Creating Professional Archival Quality Digital Image Collections

The following information my be of use for those who are thinking of archiving a large number of photographic images.
It should give you an idea of what measures professional archivists take to save important photos etc. 


This document addresses the standards for archival quality, digital image collections for the California Digital Library. In conjunction with the companion document, California Digital Library Digital Object Collection Standards (July 9, 2001), these standards describe image quality considerations, file formats, storage and access standards for digital images created by or incorporated into the CDL as part of its permanent collections.

They attempt to balance adherence to industry standards, reproduction quality, access, potential longevity and cost. 

Adherence to these standards is required for all CDL contributors and may also serve University of California staff as guidelines for digital image creation and presentation.

At a minimum, digital image collections incorporated into the CDL must have the following components.

A set of archival quality digital image files as defined in this document.
The required metadata defined in this document and encoded in an XML DTD.

These standards are not intended to address all of the administrative and technical issues surrounding the
creation of digital image collections and they do not describe operational procedures for digitization. “Best
Practices for Image Capture,” a companion to these standards, describes best practices for libraries, archives, and museums; it does not define standards, but instead provides an overview of the issues that need to be addressed when initiating a digital imaging project.

Definition of a Digital Image

A digital image is defined for the purposes of this document as a raster based, 2-dimensional, rectangular array of static data elements called pixels, intended for display on a computer monitor or for transformation into another format, such as a printed page.

Digital Masters

Digital master files are created as the direct result of image capture. The digital master should represent as
accurately as possible the visual information in the original object. Digital images should be created through the direct scanning or imaging of the original object. However, if the original object can not be digitized directly due to its size or other attributes, it may be necessary to use a photographic intermediary.

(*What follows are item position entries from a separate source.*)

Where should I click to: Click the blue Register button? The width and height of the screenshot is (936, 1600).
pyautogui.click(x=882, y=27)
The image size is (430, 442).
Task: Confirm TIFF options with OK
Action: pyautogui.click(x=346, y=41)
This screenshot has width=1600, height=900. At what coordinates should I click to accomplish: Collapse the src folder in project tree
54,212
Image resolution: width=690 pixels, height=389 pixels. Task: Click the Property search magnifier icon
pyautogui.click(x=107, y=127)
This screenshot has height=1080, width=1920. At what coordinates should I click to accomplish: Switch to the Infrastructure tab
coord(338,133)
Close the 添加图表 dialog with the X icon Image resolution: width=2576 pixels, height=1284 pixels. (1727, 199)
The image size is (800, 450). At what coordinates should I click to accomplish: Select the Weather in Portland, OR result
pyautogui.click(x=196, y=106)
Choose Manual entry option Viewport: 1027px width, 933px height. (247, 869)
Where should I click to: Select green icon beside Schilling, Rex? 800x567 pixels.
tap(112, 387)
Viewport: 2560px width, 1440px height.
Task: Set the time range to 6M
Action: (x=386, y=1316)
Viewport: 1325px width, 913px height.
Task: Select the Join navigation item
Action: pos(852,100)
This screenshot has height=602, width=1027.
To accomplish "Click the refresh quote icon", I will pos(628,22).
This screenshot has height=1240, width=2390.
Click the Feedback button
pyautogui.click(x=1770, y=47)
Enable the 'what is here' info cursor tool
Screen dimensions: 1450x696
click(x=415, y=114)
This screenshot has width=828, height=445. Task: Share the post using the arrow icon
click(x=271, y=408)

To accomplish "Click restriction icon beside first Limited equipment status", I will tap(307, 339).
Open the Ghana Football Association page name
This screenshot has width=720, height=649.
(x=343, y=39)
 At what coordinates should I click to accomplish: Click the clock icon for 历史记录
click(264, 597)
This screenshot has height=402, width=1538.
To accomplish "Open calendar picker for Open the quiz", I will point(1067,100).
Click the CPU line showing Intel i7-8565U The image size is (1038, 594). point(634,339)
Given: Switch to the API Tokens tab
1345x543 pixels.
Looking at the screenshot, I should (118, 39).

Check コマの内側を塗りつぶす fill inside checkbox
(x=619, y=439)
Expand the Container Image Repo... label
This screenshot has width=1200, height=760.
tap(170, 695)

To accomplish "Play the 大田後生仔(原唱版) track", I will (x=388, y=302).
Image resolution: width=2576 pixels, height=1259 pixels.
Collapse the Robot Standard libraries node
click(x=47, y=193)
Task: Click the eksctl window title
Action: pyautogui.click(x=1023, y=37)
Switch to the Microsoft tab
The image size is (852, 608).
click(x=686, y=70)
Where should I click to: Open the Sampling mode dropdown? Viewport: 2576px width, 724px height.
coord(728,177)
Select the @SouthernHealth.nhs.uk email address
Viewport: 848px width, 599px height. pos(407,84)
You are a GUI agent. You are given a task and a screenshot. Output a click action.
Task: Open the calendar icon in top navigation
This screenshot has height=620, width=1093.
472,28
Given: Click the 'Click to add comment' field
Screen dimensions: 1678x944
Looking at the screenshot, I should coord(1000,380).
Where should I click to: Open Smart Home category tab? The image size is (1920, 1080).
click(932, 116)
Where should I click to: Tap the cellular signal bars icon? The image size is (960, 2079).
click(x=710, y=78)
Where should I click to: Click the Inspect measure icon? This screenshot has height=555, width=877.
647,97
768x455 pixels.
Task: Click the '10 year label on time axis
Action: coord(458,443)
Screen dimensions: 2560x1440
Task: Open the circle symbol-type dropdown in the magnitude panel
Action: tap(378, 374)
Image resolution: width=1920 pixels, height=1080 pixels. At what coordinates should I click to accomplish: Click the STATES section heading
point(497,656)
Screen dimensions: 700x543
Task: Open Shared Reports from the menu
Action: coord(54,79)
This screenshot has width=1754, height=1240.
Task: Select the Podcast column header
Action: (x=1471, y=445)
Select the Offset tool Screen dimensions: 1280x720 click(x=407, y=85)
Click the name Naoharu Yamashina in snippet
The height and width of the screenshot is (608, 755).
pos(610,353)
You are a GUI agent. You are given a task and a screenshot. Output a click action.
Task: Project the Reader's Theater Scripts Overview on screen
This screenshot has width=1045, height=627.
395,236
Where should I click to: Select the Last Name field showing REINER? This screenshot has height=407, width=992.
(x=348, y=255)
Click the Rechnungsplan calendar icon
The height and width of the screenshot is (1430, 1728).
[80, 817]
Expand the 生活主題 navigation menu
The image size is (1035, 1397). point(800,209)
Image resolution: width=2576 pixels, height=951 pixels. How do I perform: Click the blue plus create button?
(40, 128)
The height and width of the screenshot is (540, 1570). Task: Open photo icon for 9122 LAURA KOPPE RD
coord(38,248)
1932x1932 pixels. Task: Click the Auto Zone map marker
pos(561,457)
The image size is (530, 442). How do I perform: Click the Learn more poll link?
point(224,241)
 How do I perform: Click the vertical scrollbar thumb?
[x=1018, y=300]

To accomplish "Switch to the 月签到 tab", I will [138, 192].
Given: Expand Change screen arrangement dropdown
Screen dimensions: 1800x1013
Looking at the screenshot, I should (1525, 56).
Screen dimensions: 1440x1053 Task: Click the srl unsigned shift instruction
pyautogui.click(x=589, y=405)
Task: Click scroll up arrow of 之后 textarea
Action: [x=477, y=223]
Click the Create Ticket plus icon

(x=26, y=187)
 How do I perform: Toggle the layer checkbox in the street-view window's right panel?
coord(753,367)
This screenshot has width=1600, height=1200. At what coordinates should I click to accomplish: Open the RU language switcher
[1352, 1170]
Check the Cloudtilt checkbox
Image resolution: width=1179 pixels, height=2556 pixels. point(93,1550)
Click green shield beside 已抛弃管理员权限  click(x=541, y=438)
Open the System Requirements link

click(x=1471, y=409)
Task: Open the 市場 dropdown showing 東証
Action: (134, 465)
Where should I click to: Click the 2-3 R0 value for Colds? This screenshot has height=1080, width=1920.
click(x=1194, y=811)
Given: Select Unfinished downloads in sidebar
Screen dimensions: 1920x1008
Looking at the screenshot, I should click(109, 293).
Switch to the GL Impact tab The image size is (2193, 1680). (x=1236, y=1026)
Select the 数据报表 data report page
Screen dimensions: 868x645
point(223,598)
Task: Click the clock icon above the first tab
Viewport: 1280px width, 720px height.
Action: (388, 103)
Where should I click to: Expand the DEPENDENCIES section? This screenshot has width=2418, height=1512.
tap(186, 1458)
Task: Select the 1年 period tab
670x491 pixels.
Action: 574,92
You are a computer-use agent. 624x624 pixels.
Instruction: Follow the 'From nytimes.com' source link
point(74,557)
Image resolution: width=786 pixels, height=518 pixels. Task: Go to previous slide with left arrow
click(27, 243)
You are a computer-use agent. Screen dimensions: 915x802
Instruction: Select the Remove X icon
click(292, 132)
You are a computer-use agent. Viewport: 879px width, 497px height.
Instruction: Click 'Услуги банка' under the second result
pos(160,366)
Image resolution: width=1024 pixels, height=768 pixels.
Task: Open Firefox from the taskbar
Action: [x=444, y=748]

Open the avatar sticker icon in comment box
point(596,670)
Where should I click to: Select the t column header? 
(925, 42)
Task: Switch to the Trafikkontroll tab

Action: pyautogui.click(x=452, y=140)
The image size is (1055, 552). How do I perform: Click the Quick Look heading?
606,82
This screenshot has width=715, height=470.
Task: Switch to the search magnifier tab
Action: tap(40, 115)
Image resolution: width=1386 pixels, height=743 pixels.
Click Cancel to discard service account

Care should be taken that the photographic intermediary is well documented and represents the original object as accurately as possible.

The primary function of digital master files are to serve as a long-term archival record and as a source for
derivative files. A digital master file may serve as a surrogate for the original, may completely replace originals or may be used as security against possible loss of originals due to disaster, theft and/or deterioration. Derivative files are created from digital master images for editing or enhancement, conversion of the master to different formats, and presentation and transmission over networks.

Long term preservation of digital master files requires a strategy of identification, storage, and migration to new media, as well as policies about image use and access to them. It is essential that master files remain unaltered over time. Lossy compression techniques, such as GIF and JPEG, should not be applied to master files and migration procedures should include quality control procedures to ensure that the integrity of the files is maintained throughout the entire process.

The specifications for derivative files used for image presentation may change over time; digital masters can
serve an archival purpose, and can be processed by different presentation methods to create necessary derivative files without the expense of digitizing the original object again. Because the process of image capture is so labor intensive, the goal should be to create a master that has a useful life of at least fifty years. Therefore, collection managers should anticipate a wide variety of future uses, and capture at a quality high enough to satisfy these uses. In general, decisions about image capture should error towards the highest quality.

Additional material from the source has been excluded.